Floods are quite commonly occurring disasters in Bangladesh (Ganguly et al. 2019). Therefore, in this work, household level flood damage analysis was performed for the 2004–2009 period flood data from 64 districts. Based on the data gathered, machine learning based prediction was employed, namely ‘linear regression, random forest and artificial neural network’ and compared accordingly. In addition to prediction, principal component analysis was performed towards clustering different variables into predictor groups and inspecting their effect on flood damage.

With the advent of IoT and machine learning algorithms, extensive work has been carried out in deploying sensors and machine learning algorithms such as ANN for predicting flood with an alert system. Many works have focused on the use of an ANN algorithm for predicting the flood based on water level, water flow, temperature, rainfall, humidity and so. Some have applied other machine learning algorithms such as SVM, Bayesian and decision tree. There has also been work that focused on a deep learning-based approach using SAE which predicts the flood based on stream flow.

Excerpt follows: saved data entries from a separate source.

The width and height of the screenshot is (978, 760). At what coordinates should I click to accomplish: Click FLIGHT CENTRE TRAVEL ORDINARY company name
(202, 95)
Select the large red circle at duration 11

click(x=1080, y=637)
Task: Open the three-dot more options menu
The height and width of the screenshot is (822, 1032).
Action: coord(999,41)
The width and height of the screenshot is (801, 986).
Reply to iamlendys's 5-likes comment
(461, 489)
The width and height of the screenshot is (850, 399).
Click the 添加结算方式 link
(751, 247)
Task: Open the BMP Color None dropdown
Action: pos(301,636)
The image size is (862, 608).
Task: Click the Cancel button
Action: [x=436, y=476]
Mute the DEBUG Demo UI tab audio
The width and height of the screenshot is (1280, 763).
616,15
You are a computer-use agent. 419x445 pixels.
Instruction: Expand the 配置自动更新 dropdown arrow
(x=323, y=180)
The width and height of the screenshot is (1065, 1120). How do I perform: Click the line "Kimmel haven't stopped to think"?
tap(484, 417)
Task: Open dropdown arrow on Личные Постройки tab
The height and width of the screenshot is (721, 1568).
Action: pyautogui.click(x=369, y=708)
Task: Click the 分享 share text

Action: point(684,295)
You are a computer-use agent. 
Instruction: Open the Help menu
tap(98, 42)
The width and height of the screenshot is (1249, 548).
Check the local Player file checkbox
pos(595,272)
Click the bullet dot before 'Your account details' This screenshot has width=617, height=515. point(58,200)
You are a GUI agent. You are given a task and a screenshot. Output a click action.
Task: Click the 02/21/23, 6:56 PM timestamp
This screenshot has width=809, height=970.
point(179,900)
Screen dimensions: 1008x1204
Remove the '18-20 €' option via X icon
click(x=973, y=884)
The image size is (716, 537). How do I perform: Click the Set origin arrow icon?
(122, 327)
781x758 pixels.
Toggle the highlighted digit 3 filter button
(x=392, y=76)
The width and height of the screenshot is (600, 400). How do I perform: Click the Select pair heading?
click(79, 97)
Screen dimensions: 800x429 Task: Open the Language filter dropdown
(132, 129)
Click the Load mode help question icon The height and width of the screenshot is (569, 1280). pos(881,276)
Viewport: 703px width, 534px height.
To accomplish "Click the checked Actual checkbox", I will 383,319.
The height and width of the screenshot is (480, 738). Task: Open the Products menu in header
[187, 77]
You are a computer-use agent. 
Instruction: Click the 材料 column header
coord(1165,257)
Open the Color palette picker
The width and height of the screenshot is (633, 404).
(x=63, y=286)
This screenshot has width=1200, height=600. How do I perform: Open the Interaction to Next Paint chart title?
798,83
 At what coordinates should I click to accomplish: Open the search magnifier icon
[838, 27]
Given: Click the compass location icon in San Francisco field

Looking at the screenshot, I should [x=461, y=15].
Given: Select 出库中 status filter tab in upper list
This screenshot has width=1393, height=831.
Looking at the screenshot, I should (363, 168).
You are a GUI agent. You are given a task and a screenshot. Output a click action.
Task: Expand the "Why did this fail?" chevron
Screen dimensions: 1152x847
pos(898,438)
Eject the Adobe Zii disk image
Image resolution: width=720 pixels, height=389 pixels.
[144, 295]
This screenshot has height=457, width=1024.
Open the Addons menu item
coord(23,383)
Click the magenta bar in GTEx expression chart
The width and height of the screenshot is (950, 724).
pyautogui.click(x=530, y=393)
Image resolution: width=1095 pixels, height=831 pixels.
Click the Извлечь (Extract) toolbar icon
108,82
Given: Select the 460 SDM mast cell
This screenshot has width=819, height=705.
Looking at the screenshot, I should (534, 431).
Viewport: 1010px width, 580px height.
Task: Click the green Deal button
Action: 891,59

The major drawback in all these systems is that most flood warning or monitoring systems have focused on employing an ANN with a single hidden layer for predicting the flood based on temperature, rainfall, water flow or so. Some have focused on predicting flood based on water flow level using an SAE based deep neural network. Also, researchers have employed machine learning based prediction, namely linear regression, random forest and ANN, and compared them accordingly. In addition to prediction, principal component analysis was performed towards clustering different variables into predictor groups and inspecting their effect on flood damage.

However, none of the systems relied only on seasonal data, which is rainfall intensity and temperature, for predicting flood at an early stage. Systems so far have also taken water flow and water level into consideration, along with other parameters, in predicting the flood.

Considering all these systems, we have been motivated to develop a deep learning-based flood early warning system for India where temperature and rainfall intensity are taken into consideration to predict the possibility of flood occurrence before there is heavy stream flow and water levels leading to flood. This would be compared with the traditional machine learning algorithms such as SVM, Bayes and KNN in terms of error and accuracy for providing the best machine learning based approach for flood prediction at an early stage before flooding occurs. The Flood Early Prediction System is based on the historical data of two Indian cities, Orrisa and Bihar, as a case study for developing the system. The two cities were chosen because Bihar is one of the most flood-prone states in the country, with about 73% of its total surface area getting flooded annually (as quoted by the International Water Management Institute (IWMI)). Orissa also has a very concerning frequency of flood occurrence across its various districts and hence was included in the regions to be further studied. This prediction would enable appropriate measures to be taken and people could be evacuated in a timely manner before having an adverse effect on human lives, property and so on.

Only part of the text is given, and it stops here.